Medium Term Trend: ↑UP (Changes to down below 9500)
Rangebound & volatile : Nifty opened slightly weak but immediately bounced backed above 9900 however once again got stuck at 10k levels and sellers pulled it back below 9900 levels. It closed around 9880 with a minor loss of around 30 points.
Nifty may have closed down with small losses but point to note is the intraday volatility we are seeing since last few days. Yesterday markets opened super strong 200+ but couldn't held on to its gain and turned -100 ( >300 point fall from day high). Today again markets tried to scale above 10k but Bears pulled it back and as a result it almost lost around 150 points from day high.
Now in previous post we had mentioned "Nifty failed to move above 10k, which was a key requirement and even broke below 9850-9800 levels, this has raised some strong doubts about the sustainability of the recovery we saw on Friday"

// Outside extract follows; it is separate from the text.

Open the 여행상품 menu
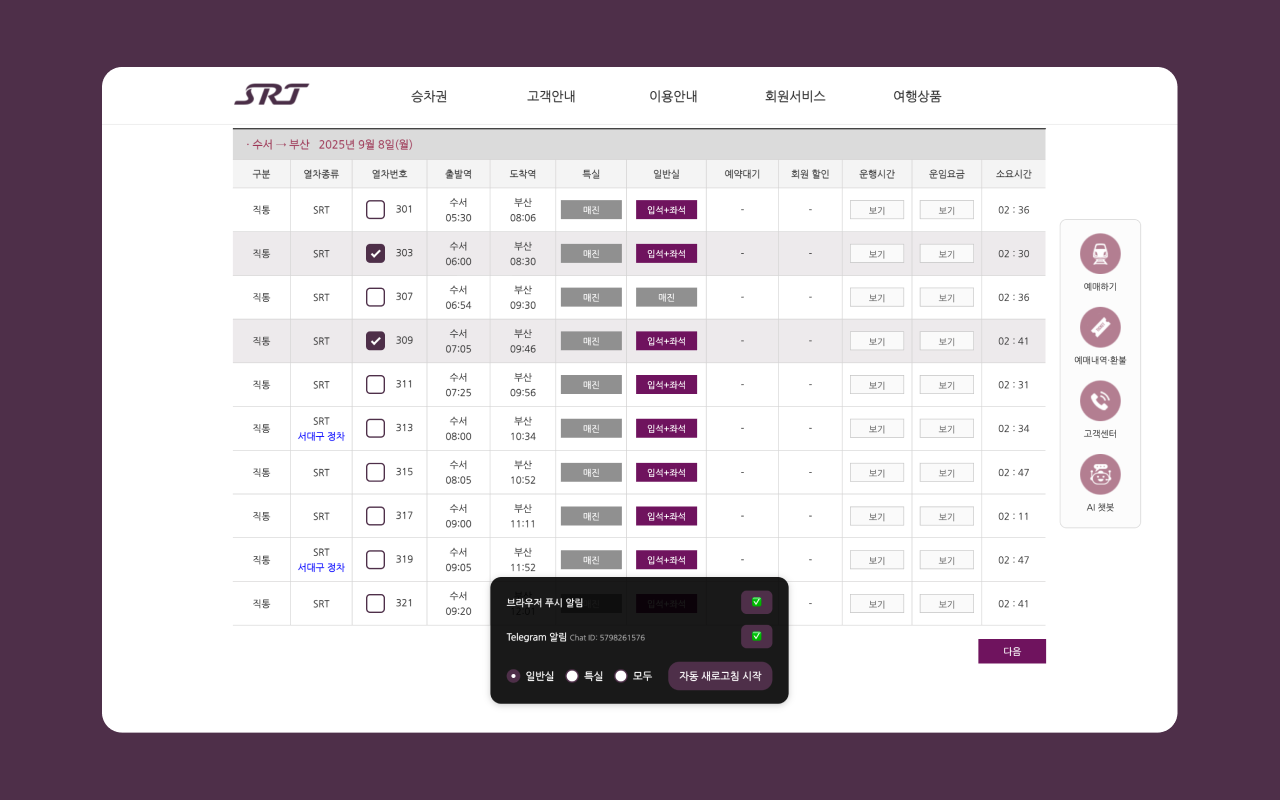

We had turned cautious on Monday itself and today we are a bit more cautious then we were before. Though Nifty has not fallen much since Monday, it has not moved up either and looking at charts we continue to advise caution at current levels as with each passing day and with each failure to climb above 10k levels, the chances of Nifty moving down are increasing. Though most of the analyst on TV and youtube are bullish at this moment and predicting 10500 levels in coming few sessions, we are clearly in no hurry to buy Nifty at CMP. Lets see why.
- After Monday, Nifty made two more attempts( yesterday and today) to move above 10k levels but failed both times as a result we can see a 'tripple top' kind of pattern now at 10k levels.
- On hourly charts, the entire pattern of last 4-5 trading session is looking like one "head and shoulder" pattern with neck line sitting at 9730 levels. which can have bearish implications in coming few sessions if 9730 breaks
- Today Intraday chart, Nifty has made 'inverted hammer' candle which can be both bullish & bearish depending on where it formed, but looking at current chart positioning its looking more of a bearish candle to us.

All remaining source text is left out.